▶ _Given data_:
=== Begin Enclosure ===

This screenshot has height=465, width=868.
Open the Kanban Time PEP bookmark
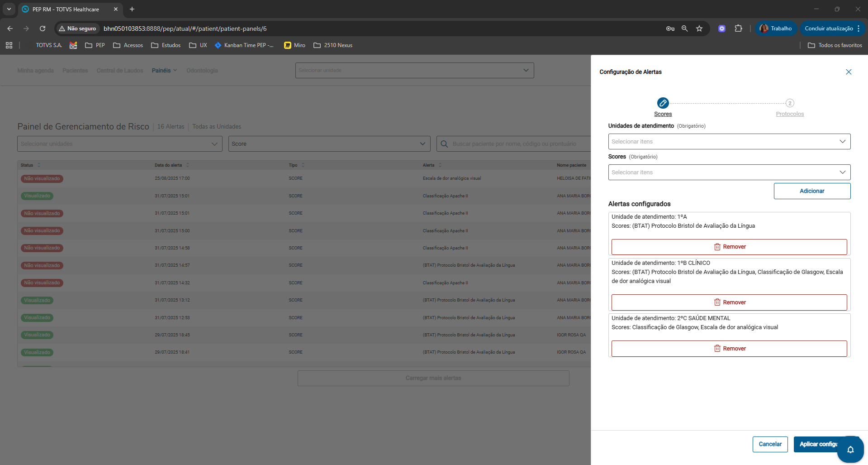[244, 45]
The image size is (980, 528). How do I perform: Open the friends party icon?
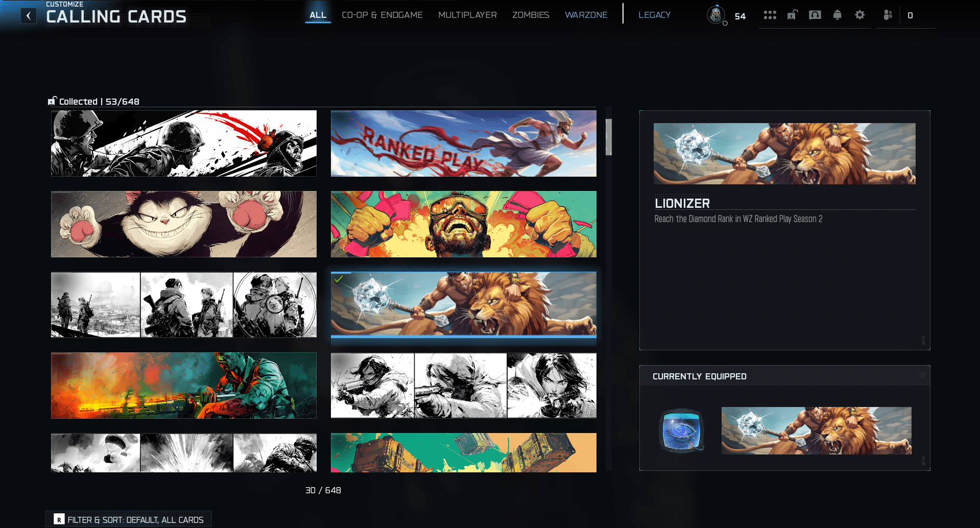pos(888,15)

=== End Enclosure ===
=== Begin Enclosure ===

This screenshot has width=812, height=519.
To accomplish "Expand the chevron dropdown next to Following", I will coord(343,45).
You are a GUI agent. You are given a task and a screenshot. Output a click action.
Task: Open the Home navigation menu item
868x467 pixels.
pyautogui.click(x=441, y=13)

=== End Enclosure ===

▶ _Problem description_: Among the entries above, say how many lines hold the word "width". No other words belong in the answer.

▶ _Reply to the exercise_: 2